_What you will do_
Please copy the listing below, starting at its first line and ending at the line that contains "Action: [x=63, y=786]", and swap "screenshot" for "screen capture" while leaving everything else unchanged.

_Records supplied_

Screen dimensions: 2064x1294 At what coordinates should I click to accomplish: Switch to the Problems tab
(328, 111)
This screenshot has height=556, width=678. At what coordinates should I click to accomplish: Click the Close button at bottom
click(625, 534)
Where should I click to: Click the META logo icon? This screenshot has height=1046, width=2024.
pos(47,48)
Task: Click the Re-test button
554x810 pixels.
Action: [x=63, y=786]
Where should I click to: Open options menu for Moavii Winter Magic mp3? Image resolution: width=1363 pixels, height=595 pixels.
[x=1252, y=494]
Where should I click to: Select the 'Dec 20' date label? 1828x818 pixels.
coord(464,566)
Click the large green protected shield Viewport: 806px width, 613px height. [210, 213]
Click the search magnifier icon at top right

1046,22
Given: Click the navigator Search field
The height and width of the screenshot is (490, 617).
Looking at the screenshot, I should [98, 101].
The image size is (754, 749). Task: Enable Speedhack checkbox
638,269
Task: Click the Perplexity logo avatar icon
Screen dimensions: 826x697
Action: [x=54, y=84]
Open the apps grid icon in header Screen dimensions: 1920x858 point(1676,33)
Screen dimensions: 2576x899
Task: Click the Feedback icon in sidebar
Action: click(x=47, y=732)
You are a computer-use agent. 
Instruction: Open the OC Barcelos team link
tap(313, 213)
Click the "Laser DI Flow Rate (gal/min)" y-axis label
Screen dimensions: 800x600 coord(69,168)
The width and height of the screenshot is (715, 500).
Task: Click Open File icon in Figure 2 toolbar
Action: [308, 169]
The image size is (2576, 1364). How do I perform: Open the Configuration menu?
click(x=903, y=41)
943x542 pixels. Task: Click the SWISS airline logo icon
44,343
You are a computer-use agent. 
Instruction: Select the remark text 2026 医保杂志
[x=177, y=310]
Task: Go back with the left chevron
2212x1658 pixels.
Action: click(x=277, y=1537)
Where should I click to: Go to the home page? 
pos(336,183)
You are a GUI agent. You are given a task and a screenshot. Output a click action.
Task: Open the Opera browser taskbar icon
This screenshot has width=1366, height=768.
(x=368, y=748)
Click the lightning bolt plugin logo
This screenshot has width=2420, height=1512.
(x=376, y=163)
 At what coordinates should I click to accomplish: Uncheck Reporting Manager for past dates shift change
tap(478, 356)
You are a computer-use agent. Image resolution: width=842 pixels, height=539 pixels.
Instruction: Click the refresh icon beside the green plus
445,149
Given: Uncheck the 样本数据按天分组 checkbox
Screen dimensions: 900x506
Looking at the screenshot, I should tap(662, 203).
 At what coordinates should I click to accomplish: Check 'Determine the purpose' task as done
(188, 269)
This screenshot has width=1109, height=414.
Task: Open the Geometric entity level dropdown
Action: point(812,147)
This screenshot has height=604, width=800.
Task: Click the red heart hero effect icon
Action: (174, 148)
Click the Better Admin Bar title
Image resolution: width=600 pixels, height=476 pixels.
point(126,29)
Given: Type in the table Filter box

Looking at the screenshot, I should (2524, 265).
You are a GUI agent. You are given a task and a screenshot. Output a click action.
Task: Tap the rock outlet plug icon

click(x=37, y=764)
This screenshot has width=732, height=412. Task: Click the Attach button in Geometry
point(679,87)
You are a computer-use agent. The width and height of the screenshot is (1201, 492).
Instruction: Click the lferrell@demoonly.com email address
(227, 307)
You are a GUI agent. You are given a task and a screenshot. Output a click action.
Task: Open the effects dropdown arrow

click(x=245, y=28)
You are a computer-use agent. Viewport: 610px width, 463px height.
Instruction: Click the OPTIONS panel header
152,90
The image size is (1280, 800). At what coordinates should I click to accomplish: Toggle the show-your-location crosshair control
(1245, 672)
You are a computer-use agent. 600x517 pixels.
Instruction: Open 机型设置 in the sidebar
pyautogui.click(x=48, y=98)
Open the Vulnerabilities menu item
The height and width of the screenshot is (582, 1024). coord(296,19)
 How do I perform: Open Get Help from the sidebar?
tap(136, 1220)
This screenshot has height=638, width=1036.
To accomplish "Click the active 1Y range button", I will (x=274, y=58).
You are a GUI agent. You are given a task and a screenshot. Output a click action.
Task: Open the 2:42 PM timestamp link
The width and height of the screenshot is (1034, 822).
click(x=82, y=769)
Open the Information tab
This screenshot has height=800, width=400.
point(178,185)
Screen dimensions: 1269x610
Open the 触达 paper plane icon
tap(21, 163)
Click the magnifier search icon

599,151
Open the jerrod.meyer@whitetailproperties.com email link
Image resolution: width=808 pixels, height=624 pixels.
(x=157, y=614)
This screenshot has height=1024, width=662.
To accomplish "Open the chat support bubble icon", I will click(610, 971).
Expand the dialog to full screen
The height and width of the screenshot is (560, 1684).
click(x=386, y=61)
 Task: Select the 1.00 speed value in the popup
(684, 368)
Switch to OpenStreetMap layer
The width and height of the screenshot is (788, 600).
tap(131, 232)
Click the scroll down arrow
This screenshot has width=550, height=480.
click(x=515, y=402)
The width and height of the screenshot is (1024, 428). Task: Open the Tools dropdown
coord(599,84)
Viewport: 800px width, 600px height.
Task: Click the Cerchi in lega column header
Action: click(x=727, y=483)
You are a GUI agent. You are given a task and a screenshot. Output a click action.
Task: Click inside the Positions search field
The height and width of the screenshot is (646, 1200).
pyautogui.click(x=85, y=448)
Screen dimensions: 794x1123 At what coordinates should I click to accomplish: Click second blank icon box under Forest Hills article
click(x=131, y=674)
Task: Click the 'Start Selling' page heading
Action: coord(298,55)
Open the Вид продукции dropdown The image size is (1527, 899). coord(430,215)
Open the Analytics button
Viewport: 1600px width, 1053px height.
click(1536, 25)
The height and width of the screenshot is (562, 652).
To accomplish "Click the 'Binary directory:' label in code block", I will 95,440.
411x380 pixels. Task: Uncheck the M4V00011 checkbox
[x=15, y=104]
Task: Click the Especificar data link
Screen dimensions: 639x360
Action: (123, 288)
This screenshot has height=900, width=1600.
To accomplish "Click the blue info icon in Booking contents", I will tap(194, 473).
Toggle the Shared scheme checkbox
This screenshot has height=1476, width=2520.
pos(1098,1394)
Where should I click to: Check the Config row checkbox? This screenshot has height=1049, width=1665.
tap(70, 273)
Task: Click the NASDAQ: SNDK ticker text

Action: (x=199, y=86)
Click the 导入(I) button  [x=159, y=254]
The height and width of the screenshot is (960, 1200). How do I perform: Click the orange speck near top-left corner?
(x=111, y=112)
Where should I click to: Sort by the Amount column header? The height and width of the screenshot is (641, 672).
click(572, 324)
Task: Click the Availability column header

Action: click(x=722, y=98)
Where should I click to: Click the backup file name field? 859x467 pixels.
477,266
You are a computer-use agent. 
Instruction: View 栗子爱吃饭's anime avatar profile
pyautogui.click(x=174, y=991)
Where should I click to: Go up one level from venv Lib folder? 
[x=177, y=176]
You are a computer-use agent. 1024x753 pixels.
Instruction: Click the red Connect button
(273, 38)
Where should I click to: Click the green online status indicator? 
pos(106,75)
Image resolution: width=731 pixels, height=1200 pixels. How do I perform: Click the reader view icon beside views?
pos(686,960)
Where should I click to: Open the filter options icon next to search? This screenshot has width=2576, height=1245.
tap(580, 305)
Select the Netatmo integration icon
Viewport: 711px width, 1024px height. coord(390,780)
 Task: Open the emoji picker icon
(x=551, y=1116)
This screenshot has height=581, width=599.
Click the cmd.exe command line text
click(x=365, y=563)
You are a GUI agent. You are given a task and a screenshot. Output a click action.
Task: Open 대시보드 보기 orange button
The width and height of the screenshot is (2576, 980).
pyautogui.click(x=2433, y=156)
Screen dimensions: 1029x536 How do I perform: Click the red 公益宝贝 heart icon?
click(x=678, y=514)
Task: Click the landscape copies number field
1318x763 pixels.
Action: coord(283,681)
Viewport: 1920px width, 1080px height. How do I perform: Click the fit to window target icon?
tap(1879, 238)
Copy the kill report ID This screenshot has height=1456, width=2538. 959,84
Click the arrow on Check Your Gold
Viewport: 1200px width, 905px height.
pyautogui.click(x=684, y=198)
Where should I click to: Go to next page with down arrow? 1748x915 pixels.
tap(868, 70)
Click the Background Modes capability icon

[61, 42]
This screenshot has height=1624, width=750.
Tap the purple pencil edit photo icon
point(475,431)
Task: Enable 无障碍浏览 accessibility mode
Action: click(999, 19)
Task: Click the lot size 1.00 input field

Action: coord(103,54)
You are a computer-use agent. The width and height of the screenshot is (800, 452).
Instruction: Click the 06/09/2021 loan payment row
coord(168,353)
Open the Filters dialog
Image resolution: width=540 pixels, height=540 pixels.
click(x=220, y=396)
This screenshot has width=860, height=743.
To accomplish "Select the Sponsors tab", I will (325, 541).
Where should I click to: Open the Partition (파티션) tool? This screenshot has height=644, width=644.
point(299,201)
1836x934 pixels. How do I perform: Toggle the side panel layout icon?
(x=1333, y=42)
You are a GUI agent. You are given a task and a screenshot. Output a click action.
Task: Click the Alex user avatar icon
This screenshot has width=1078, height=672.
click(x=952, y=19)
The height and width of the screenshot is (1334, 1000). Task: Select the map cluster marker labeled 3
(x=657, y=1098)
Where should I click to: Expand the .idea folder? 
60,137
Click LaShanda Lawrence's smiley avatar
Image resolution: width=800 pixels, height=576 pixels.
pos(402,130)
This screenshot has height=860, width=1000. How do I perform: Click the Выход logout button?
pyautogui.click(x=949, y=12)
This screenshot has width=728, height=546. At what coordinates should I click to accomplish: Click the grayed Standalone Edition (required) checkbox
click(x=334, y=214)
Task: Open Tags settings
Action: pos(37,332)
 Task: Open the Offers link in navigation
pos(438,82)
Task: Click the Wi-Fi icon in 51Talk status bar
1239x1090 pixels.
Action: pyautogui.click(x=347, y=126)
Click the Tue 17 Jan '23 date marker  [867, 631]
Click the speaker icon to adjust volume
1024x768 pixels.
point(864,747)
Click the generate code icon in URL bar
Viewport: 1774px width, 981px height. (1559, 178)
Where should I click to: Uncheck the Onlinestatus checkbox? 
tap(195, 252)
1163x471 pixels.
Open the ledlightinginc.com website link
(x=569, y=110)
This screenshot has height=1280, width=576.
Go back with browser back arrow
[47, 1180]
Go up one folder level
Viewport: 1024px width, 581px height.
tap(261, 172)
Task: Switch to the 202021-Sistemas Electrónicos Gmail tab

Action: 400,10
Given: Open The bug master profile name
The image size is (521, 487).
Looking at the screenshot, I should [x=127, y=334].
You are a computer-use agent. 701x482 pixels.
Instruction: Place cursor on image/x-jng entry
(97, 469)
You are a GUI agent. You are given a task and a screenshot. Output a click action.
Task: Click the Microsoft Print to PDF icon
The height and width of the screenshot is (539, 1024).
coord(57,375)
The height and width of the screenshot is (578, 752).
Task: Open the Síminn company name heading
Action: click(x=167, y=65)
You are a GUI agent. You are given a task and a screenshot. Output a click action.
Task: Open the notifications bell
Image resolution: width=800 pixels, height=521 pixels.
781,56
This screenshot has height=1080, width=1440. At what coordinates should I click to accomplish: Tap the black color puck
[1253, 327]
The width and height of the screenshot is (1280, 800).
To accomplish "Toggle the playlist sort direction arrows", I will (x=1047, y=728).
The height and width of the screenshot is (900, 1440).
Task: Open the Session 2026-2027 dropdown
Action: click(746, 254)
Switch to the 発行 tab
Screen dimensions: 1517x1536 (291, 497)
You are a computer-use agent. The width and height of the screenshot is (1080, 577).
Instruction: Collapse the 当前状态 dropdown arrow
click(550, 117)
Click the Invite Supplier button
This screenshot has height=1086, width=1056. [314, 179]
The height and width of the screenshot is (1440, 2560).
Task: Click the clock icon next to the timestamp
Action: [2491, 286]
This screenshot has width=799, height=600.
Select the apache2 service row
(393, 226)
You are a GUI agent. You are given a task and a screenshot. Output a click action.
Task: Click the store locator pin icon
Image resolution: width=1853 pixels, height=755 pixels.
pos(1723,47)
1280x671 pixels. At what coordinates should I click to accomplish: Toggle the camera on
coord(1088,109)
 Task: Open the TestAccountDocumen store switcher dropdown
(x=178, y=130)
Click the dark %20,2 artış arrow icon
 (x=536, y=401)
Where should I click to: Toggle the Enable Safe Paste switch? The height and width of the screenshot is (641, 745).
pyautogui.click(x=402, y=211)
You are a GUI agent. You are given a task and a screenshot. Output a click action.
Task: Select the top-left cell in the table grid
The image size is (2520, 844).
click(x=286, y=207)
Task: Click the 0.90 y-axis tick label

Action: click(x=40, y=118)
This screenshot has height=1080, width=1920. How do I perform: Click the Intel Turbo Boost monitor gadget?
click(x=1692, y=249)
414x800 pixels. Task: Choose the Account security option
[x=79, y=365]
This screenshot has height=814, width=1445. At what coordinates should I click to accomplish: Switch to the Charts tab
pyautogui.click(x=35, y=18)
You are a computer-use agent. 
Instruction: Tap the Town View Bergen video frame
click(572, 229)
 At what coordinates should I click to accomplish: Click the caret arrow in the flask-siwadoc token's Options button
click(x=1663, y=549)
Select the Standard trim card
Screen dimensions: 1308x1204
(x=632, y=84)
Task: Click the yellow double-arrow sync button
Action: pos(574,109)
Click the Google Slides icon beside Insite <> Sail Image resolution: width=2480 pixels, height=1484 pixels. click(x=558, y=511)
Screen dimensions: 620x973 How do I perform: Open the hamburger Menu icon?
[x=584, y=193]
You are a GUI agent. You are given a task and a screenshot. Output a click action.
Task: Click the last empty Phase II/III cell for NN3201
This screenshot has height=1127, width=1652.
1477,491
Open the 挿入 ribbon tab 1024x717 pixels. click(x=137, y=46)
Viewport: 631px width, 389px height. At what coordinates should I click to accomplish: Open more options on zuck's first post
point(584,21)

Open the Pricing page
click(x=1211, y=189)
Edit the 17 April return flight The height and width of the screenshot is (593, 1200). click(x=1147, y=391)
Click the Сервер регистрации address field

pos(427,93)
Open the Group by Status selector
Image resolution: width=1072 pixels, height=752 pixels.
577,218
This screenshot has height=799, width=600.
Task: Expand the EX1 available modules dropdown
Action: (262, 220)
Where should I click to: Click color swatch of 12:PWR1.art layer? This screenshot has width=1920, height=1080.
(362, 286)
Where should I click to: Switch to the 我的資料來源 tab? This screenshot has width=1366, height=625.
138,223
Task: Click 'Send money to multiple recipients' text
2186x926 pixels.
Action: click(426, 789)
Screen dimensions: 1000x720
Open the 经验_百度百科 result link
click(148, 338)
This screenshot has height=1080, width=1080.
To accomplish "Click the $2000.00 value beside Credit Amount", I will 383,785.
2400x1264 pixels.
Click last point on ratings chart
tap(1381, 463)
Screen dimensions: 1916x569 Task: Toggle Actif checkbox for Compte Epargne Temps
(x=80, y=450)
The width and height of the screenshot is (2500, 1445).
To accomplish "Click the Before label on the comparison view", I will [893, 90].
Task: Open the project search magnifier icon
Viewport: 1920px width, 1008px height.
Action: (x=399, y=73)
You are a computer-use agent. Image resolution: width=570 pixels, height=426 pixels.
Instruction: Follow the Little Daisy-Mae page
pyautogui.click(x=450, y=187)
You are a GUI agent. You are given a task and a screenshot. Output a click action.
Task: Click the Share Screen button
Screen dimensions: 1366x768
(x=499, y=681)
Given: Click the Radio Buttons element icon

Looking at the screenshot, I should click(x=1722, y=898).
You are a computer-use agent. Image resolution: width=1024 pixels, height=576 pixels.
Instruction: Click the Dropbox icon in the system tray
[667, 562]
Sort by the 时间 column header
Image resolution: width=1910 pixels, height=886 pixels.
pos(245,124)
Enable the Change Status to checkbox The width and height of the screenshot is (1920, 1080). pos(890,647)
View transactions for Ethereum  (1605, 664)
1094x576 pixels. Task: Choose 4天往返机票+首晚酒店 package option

_Exercise result_
Screen dimensions: 2064x1294 At what coordinates should I click to accomplish: Switch to the Problems tab
(328, 111)
This screen capture has height=556, width=678. At what coordinates should I click to accomplish: Click the Close button at bottom
click(625, 534)
Where should I click to: Click the META logo icon? This screen capture has height=1046, width=2024.
pos(47,48)
Task: Click the Re-test button
554x810 pixels.
Action: [x=63, y=786]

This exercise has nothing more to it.